WHAT IS BEING ASKED —
Which lines below contain the word "computer"? Copy each of them.

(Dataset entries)
......
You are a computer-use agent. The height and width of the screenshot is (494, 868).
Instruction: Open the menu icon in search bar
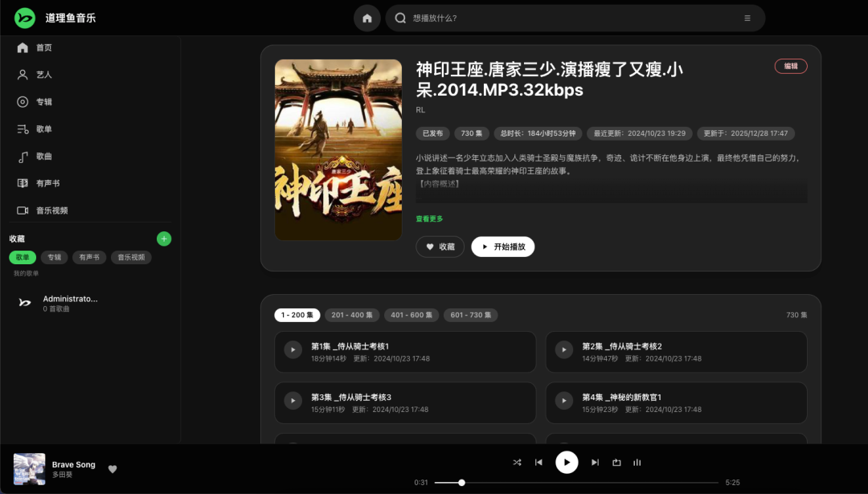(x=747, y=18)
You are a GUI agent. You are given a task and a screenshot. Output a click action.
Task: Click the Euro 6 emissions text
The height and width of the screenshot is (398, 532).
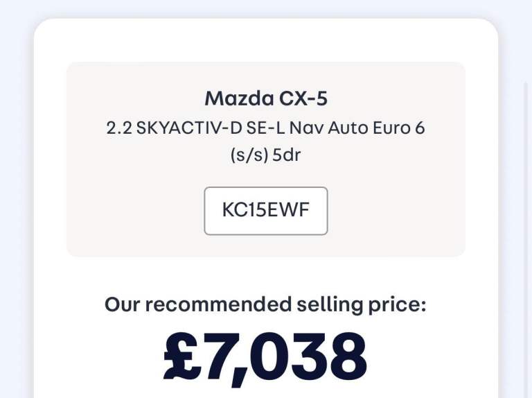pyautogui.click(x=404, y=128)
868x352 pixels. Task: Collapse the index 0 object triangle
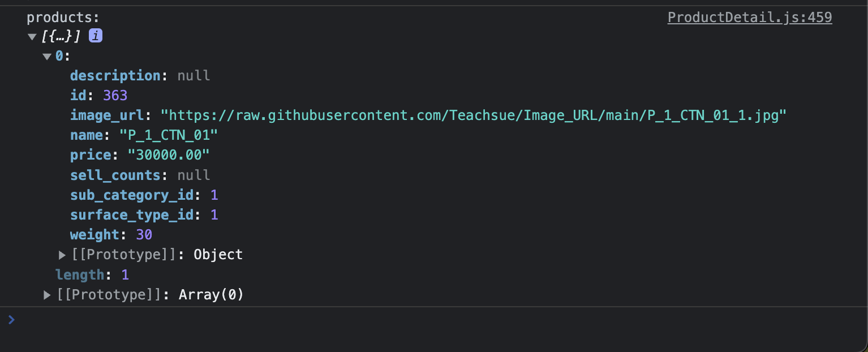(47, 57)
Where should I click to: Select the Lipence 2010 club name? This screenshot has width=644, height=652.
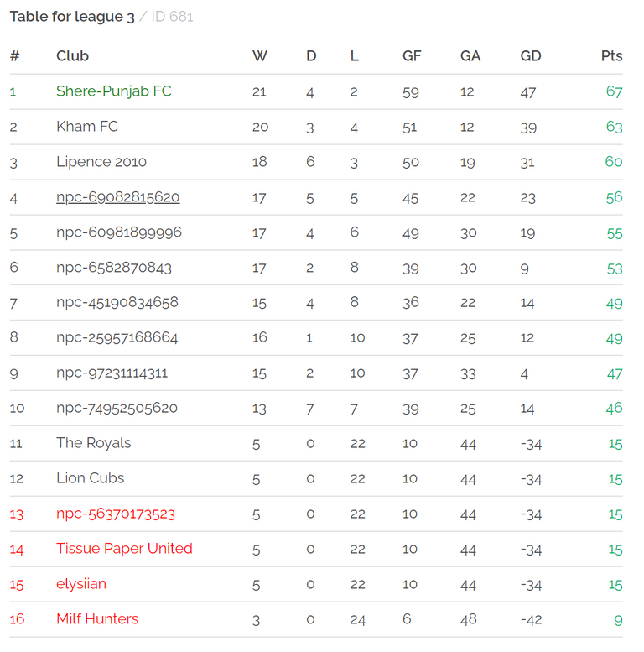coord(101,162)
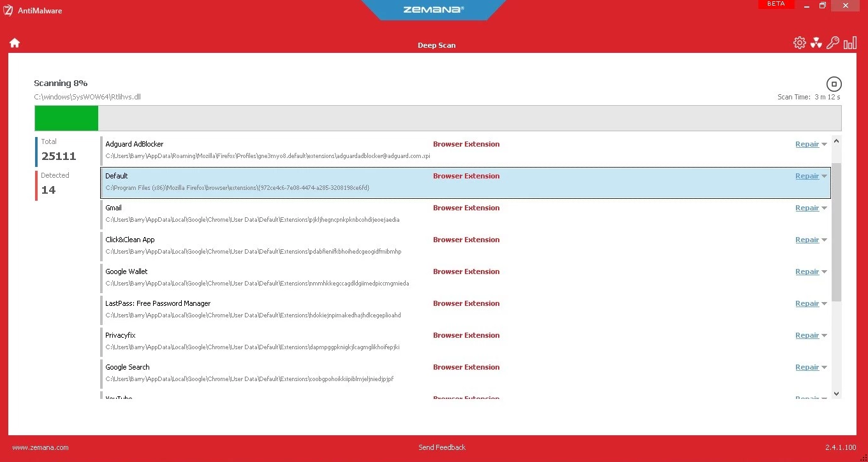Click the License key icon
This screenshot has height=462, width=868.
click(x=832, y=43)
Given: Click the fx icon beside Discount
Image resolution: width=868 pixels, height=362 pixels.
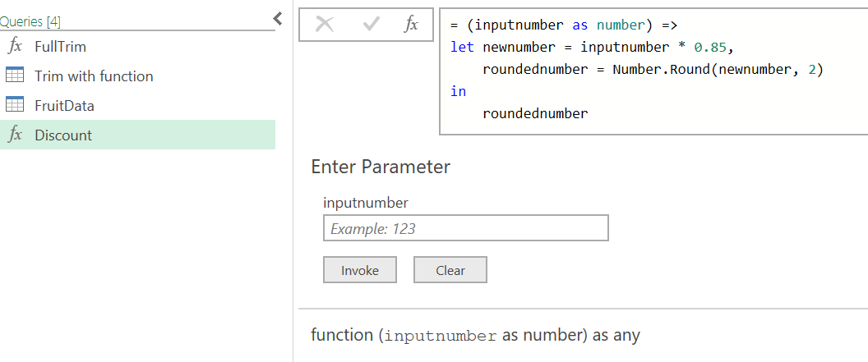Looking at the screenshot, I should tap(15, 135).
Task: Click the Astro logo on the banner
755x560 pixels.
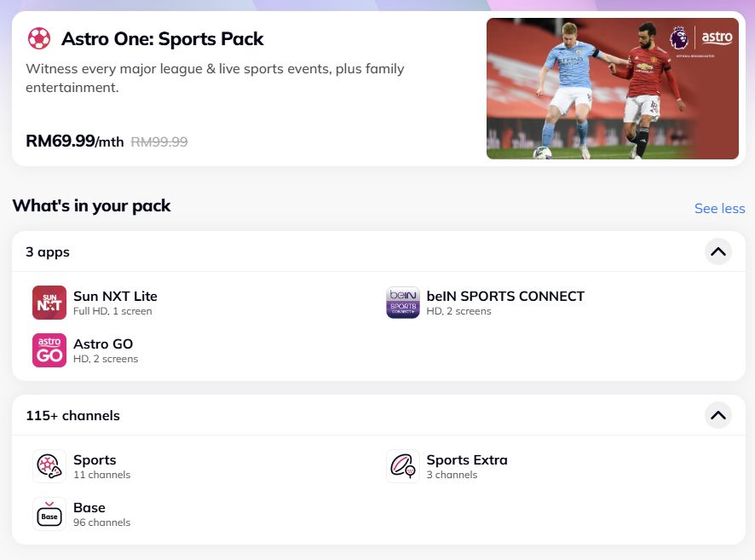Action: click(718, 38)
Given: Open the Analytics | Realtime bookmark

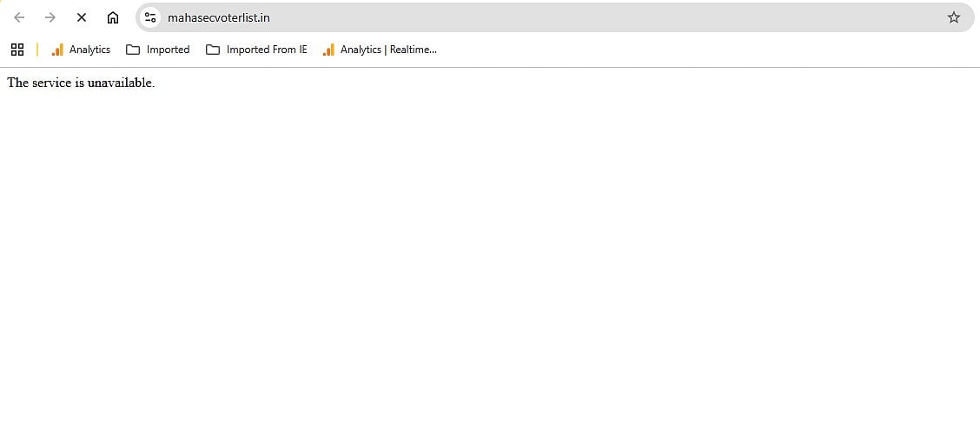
......
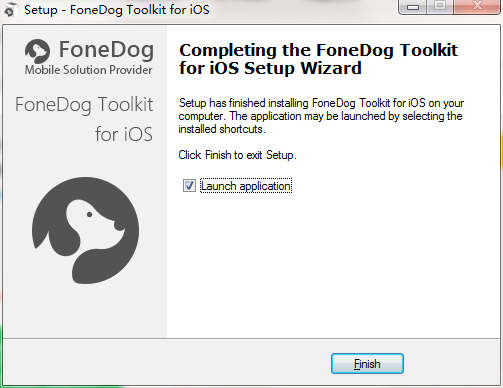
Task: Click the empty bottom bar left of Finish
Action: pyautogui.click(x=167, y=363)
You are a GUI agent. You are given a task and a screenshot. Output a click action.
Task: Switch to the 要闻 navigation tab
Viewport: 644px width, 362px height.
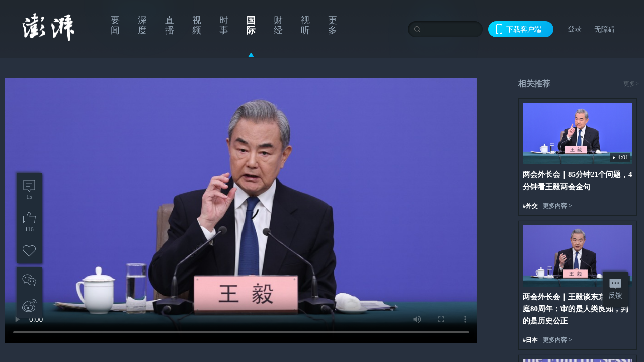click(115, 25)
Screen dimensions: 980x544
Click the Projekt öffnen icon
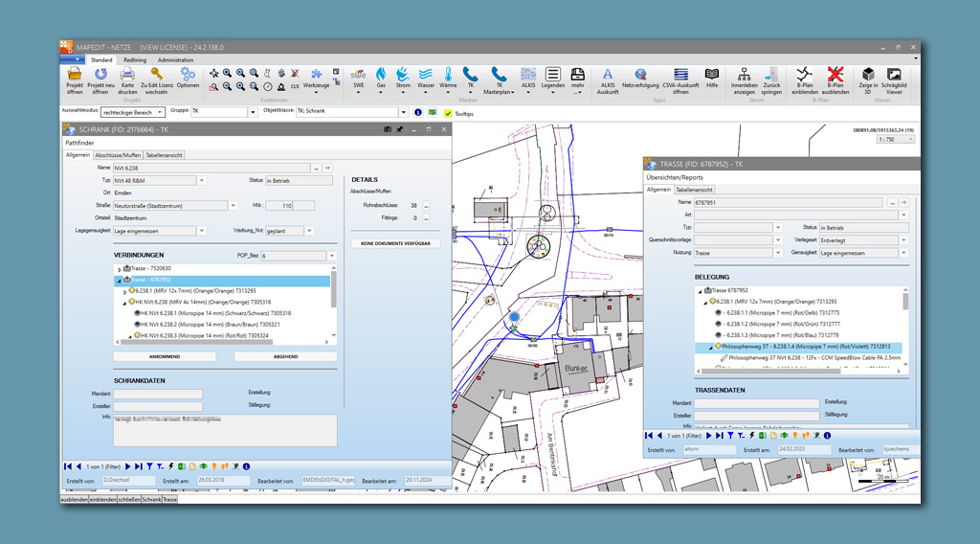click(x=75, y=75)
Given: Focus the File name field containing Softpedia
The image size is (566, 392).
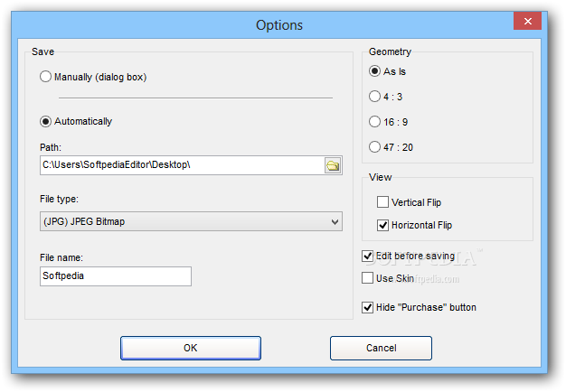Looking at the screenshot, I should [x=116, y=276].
......
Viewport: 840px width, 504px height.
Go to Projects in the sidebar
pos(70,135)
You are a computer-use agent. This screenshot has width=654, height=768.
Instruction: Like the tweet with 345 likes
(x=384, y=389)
......
REPLY TO THE EXERCISE —
You are a computer-use agent. The height and width of the screenshot is (494, 868).
You are a computer-use agent. This screenshot has width=654, height=768.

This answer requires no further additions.